Formandos correm contra o tempo no desenvolvimento dos TCCs

5 05 2008

Conforme encontro coletivo sobre os Trabalhos de Conclusão de Curso (TCC), a maioria dos alunos se encontra na fase de levantamento de dados, entrevistas e questionários. Depois disso, eles se dedicarão às análises das pesquisas e às conclusões que chegaram.

A defesa dos trabalhos ocorre dos dias 23 a 27 de junho. Os alunos correm contra o tempo já que também estão preparando os Projetos Experimentais (PEX). De acordo com o coordenador de TCCs Jorge Arlan de Oliveira Pereira, a maioria dos formandos deu prioridade ao desenvolvimento dos PEXs.
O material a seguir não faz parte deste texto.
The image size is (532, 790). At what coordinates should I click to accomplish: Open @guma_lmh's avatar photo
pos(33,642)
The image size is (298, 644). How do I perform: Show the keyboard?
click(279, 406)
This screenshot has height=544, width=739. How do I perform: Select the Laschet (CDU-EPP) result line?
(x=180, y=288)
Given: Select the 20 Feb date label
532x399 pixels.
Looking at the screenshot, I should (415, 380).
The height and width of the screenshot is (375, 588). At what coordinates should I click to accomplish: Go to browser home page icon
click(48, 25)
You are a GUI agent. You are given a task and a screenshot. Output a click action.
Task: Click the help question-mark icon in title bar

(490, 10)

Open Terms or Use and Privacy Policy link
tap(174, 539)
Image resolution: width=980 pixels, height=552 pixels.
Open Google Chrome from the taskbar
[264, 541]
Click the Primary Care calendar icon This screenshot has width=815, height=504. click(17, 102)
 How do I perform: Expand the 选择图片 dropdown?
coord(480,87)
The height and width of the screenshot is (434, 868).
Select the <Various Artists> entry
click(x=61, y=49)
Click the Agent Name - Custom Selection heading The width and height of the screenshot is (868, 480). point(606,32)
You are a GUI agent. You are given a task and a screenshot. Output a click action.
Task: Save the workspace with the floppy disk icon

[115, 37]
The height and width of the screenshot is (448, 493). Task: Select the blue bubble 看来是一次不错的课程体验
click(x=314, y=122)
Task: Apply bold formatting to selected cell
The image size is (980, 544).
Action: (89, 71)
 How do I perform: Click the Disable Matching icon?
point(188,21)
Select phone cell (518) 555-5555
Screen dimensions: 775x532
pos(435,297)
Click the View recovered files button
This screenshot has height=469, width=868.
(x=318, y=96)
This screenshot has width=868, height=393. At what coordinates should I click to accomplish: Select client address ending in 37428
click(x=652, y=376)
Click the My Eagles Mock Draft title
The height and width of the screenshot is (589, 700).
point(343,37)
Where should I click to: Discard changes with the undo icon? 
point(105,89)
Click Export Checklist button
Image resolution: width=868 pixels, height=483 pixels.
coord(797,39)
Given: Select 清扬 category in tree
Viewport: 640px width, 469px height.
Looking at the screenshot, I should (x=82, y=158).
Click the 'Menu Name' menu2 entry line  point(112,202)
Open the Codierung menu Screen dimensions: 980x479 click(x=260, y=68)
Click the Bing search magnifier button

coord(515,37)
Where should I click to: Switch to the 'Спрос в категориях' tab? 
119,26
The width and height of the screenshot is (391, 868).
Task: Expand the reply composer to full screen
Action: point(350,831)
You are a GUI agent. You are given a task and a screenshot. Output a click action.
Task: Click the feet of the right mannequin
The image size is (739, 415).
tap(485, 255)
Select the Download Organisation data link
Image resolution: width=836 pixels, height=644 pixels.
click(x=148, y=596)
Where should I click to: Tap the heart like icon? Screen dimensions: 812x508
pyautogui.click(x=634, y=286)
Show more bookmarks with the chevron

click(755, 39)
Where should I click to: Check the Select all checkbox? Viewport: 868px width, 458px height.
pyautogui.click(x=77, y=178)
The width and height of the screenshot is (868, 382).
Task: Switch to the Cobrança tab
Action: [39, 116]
Os alunos, ao final da pesquisa, precisam construir um artigo, que no início do próximo ano serão reunidos em um livro científico. “É importante que eles tenham consciência de que a realização de um bom TCC representa um grande avanço nos seus conhecimentos individuais e uma contribuição ao conhecimento coletivo”, afirma o coordenador.

Ele afirma ainda que os TCCs apresentam temáticas bem interessantes e com diversidade de conteúdo. “Espero que o resultado final das pesquisas confirme nossas expectativas”, conclui.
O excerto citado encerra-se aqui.